Cuando el profesor, arteramente, preguntaba cuál fue el nombre del tercer Papa de la Iglesia Católica, cuantos ojos tiene una araña o cómo se llama a los habitantes de Cádiz, no faltaba el alumno ilustrado que lo sabía. Mi abuelita, que tenía en alta estima mi valer intelectual, decía que yo me las sabía todas, y la cruda verdad es que esa sapiencia me acarreaba dolorosas recompensas de mis compañeros en el siguiente recreo, antes del breve e intenso partido de “quemada” o el milimétrico juego de bolitas. De regreso a la sala de clases, muchas veces había que dibujar el mapa de Sudamérica, de memoria, ubicando las ciudades capitales y uno que otro río. O responder: ¿En qué Región está San Pedro de Atacama? ¿Qué es un endecasílabo? ¿Quién fue Margarita Debayle? ¿En qué consiste una secuencia Fibonacci?

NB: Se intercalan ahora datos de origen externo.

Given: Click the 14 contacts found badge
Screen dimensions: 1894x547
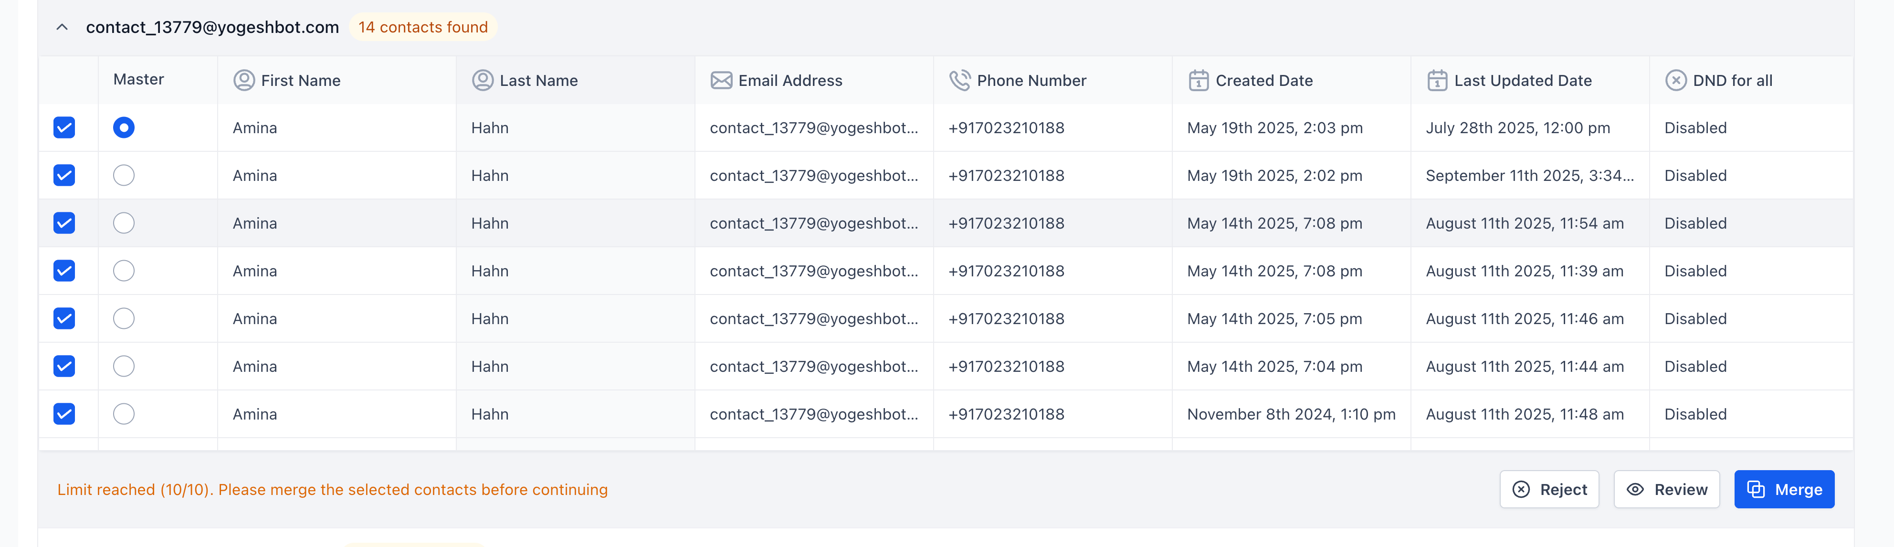Looking at the screenshot, I should [423, 27].
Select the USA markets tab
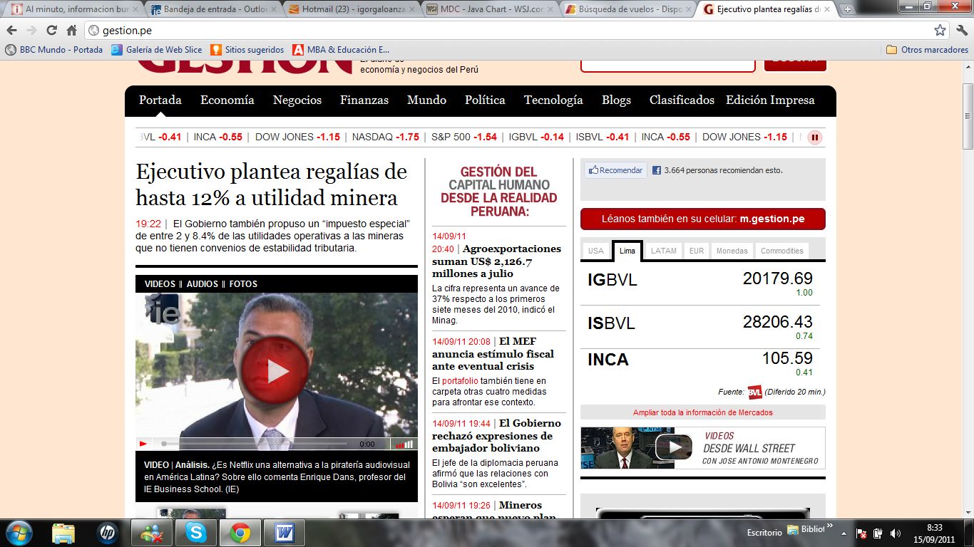The image size is (974, 547). tap(595, 251)
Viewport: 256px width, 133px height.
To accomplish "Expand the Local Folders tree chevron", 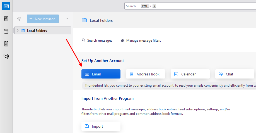I will (x=18, y=31).
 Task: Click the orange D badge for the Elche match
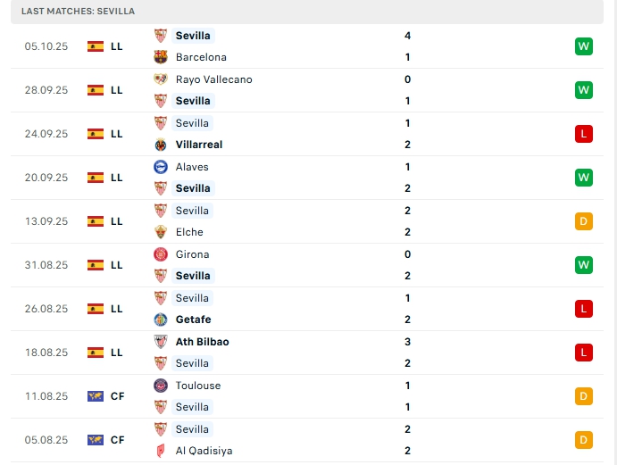tap(584, 221)
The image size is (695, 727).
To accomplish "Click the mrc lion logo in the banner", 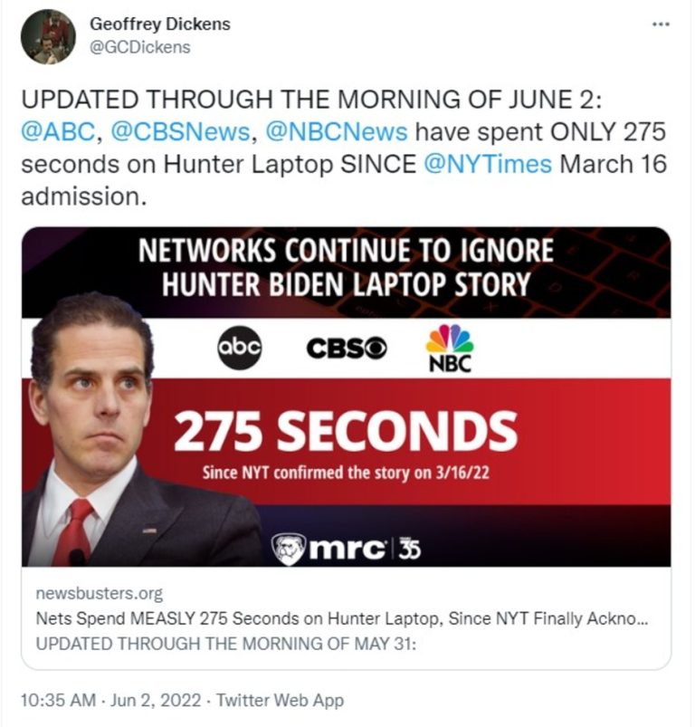I will coord(289,549).
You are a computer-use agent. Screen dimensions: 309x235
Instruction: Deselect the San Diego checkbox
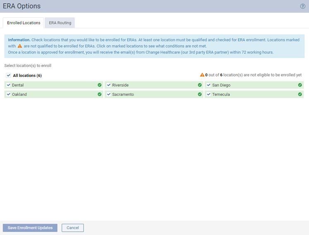click(209, 85)

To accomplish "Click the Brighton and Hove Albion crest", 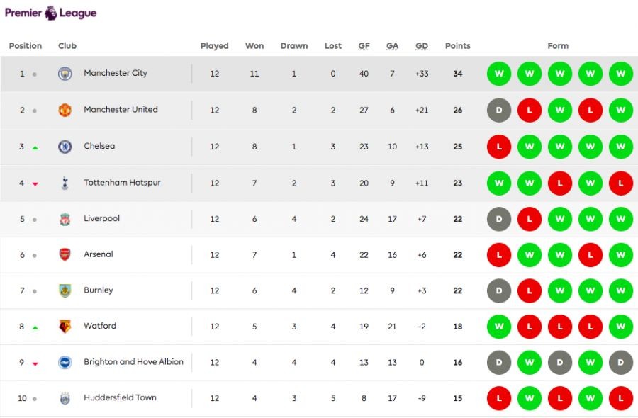I will click(65, 362).

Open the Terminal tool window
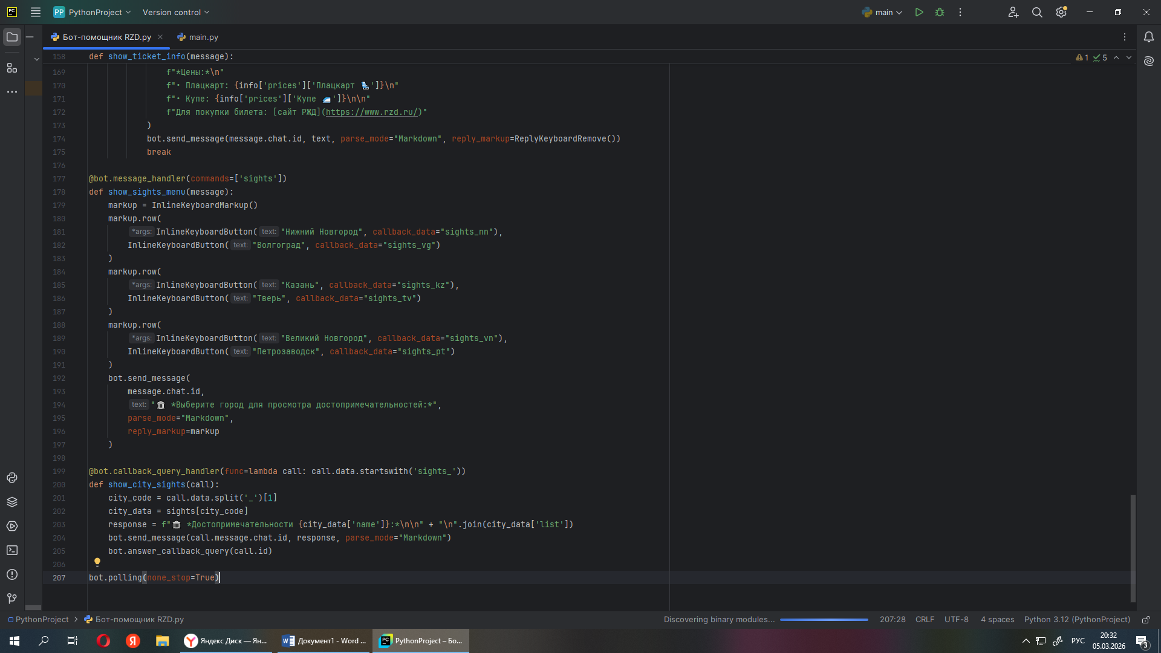[x=12, y=550]
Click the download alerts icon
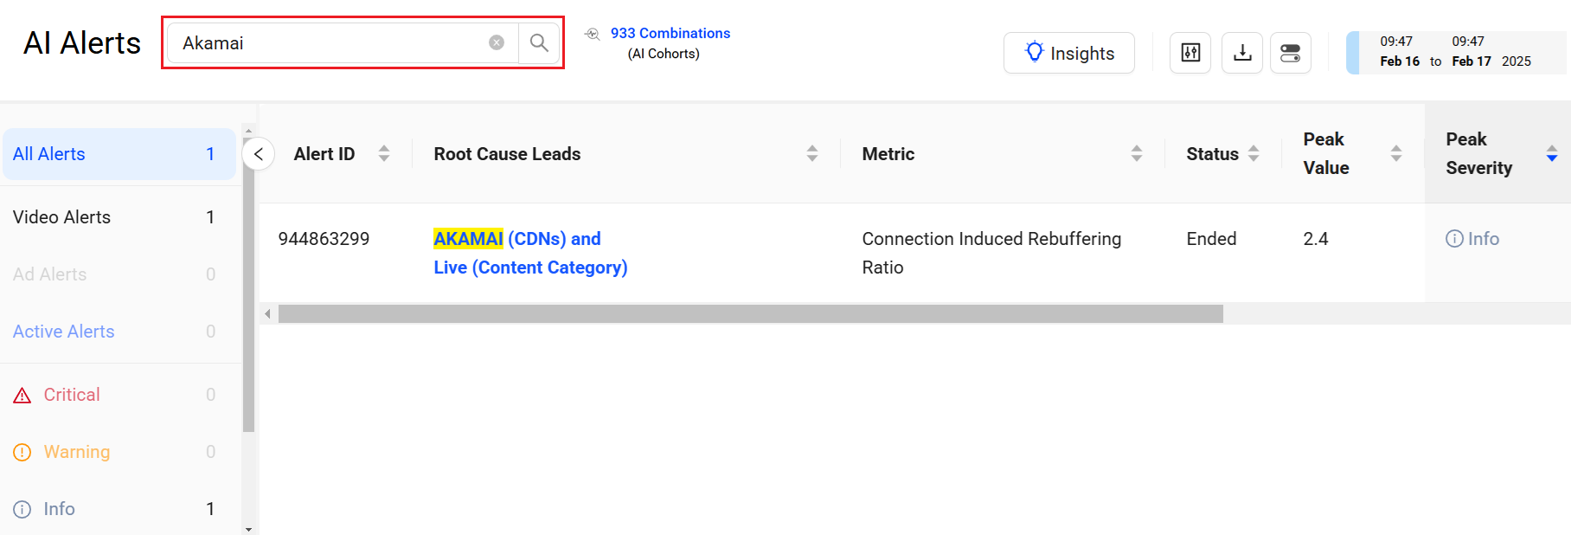The image size is (1571, 535). point(1242,53)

¿Qué hacía la gente en la Sala de Espera del médico, antes del celular? ¿Cómo compartía la gente de aquellos años el aspecto del plato que acababan de servirle en un elegante restorán? ¿Cómo se llama el cantante de la canción que escuchaba en ese momento la gente de los años ’80? Toda esa gente en la Sala de espera conversaba entre sí, contándose sus dolencias o intercambiando nombres de medicamentos, antes de entrar al médico. Los comensales hacían gala de sus dotes verbales y sus capacidades narrativas cuando contaban qué tal estuvo la comida. O, cuando escuchaban la canción, recurrían a la ingente información que atesoraban en la memoria portátil de su cerebro, dónde, en algún rincón, estaba el nombre del cantor.
¿Cómo era el mundo escolar, antes de Google? El Lector debe recordarlo, al igual que yo, como una época en que había que guardar información. A veces útil. Otras veces accesoria. Pero, ahí estaba, al alcance de nuestra sinapsis. Más de alguna vez, esa información que creíamos inútil, nos sirvió. Para rellenar un crucigrama, por último. Ignoro qué es lo hoy que puebla la memoria infantil o adolescente (honestamente, prefiero ignorarlo). Pero, de seguro no es el nombre del tercer Papa ni la cantidad de ojos de la araña. ¿Se aprenden canciones los jóvenes de hoy? ¿O prefieren buscarlas en Spotify, sin esforzar peligrosamente su cerebro? El buscador en cuestión, una herramienta útil, sin duda alguna, ha provocado la magia del conocimiento inmediato y sin esfuerzo. Gratis. Y, como lo que se obtiene sin esfuerzo se valora mucho menos, la consecuencia es que la información no se valúa tanto como antes. Por eso, los que tenemos el mapa sudamericano en la memoria no nos exponemos al ridículo de preguntar, en Asunción, si podemos ir a la playa después de almuerzo.
¿Recuerda Ud. el ambiente, hace algunos años, del patio de un colegio en recreo? Un bullicio casi escandaloso, sudores infantiles que se percibían de lejos y energía derrochada por doquier. Los niños corrían, saltaban, se empujaban, gritaban e interactuaban desenfrenadamente. Como si no fuera a haber otro recreo en una hora más. ¿Ha visitado recientemente un patio escolar en el recreo? Hay más silencio y concentración que en una biblioteca. Cientos de rostros concentrados en las pantallas de sus respectivos teléfonos. Nadie grita, nadie corre, nadie salta. La única energía que se desborda es la del propio celular, que exhibe videos, pone música o muestra pequeños personajes saltando obstáculos o corriendo como antaño hacía la gente pre-digital. Los niños no conversan entre ellos. Chatean, tal vez. Aquel argumento que respaldaba la escuela como instancia de interacción social, como lugar en que los niños veían, conversaban, jugaban e interactuaban con otros, es cada vez menos válido. ¿Con cuántos prójimos conversó hoy, en vivo y en directo, el adolescente típico? ¿Con cuántos chateó este mismo día? ¿Cuántos contactos tiene en sus redes sociales? ¿A cuántos de ellos, alguna vez, le ha dado la mano?
Aprecio, más que muchos, la tecnología, que todavía no me supera. Pero, a la vez, sigo confiando más en mi propio almacén de información, que no requiere cargarlo cada tanto ni necesita un plan de datos para decirme que el tercer Papa fue Anacleto o que la mayoría de las arañas tienen 8 ojos. Y que, pese a la opinión de mi abuelita, nunca me las he sabido todas, pero me sé muchas. Y, para mi bien, ya no tengo compañeros “picados”, dispuestos a darme una recompensa de chirlitos por saber que a los habitantes de Cádiz les llaman gaditanos.